Message 23 of 648 (583853)
09-29-2010 10:40 AM


Since intelligent design by humans is the only unquestionably verified example of design that we have, would it make sense to qualify something as intelligent design even if it clearly goes against universal properties of that human design?
I'm thinking about:
- reusing one design while another - clearly superior - alternative is already used somewhere else
- blatant sub-optimal design that could easily be improved
- total absence of transparancy
- complexity where simplicity is possible
- working elaborately around small errors instead of simply correcting them
- ...

Replies to this message:
 Message 25 by Dawn Bertot, posted 10-01-2010 2:44 AM Annafan has replied

Annafan
Member (Idle past 4607 days)
Posts: 418
From: Belgium
Joined: 08-08-2005


Message 29 of 648 (584289)
10-01-2010 6:18 AM
Reply to: Message 25 by Dawn Bertot
10-01-2010 2:44 AM


quote:
Since intelligent design by humans is the only unquestionably verified example of design that we have, would it make sense to qualify something as intelligent design even if it clearly goes against universal properties of that human design?
This type of argument avoids the fact and presumes that design is the only position lacking positive and absolute available evidence, concerning the physical world.

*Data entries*
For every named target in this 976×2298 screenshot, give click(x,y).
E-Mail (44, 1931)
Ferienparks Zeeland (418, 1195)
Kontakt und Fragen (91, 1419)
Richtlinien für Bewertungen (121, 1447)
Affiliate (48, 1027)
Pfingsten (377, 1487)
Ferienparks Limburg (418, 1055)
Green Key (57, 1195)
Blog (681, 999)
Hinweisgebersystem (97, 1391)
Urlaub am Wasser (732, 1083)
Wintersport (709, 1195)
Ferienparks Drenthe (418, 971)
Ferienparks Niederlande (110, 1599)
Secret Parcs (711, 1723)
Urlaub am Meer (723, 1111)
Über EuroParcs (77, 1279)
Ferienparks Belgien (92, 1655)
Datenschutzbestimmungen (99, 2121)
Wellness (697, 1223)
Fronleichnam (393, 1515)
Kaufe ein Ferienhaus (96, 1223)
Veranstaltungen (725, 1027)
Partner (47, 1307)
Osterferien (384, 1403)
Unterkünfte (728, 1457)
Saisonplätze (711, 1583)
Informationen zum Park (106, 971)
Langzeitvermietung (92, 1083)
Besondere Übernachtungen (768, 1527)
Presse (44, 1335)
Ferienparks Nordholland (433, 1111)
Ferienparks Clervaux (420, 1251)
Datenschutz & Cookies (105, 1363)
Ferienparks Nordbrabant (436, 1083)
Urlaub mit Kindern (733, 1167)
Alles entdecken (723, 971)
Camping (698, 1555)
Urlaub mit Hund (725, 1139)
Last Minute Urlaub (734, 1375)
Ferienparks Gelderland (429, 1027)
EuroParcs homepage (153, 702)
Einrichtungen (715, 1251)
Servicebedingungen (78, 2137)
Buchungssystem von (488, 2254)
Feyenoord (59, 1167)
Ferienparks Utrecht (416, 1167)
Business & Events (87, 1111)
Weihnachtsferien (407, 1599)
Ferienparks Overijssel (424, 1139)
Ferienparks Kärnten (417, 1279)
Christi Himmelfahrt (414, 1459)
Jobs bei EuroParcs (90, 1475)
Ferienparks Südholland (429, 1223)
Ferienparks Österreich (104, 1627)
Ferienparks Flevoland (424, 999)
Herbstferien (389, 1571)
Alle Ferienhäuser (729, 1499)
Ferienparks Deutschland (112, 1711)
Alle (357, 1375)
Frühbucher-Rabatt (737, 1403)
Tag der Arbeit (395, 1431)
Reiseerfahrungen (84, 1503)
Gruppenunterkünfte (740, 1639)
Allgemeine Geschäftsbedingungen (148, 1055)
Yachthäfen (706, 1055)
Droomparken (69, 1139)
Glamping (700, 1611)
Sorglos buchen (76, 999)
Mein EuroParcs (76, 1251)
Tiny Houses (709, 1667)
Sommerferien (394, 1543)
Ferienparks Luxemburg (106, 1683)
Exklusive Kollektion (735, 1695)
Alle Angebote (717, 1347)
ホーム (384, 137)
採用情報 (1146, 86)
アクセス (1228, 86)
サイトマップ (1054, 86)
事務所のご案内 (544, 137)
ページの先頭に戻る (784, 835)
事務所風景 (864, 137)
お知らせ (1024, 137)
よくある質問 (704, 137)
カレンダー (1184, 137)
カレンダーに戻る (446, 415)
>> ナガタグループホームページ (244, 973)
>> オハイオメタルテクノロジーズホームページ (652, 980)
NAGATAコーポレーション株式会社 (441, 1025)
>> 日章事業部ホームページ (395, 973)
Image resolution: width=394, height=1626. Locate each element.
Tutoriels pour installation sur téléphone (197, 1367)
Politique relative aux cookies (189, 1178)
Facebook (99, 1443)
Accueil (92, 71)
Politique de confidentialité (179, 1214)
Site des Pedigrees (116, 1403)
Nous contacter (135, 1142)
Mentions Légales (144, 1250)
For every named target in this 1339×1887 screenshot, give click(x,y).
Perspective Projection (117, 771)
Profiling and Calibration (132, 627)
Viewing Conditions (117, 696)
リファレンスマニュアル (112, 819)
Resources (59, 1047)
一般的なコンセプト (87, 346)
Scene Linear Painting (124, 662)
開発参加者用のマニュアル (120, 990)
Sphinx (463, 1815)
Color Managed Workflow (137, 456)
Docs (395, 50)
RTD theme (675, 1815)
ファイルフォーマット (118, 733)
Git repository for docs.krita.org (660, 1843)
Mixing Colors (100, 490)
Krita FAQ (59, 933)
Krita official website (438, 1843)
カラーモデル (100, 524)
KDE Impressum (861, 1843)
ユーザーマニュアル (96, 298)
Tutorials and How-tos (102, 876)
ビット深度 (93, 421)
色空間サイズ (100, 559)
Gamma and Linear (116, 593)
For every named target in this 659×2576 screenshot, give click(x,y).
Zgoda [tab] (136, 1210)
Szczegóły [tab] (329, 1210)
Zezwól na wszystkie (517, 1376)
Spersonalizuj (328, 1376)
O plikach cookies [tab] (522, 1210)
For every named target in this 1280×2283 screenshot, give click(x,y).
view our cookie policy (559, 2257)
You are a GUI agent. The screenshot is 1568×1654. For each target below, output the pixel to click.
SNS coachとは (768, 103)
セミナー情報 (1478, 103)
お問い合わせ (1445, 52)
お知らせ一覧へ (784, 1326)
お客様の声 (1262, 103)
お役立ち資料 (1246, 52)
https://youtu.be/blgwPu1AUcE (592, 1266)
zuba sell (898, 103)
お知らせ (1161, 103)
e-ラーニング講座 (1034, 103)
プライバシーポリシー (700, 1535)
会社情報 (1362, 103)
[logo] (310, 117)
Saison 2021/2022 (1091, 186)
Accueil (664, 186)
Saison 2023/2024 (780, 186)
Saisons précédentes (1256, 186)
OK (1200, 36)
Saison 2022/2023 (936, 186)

*TO-DO LIST*
1. According to the forum thread on intelligent design, where is the member Annafan from?
2. Echo the passage of the forum thread on intelligent design from "This type of" to "the physical world.".

*EXPECTED OUTPUTS*
1. Belgium

2.
This type of argument avoids the fact and presumes that design is the only position lacking positive and absolute available evidence, concerning the physical world.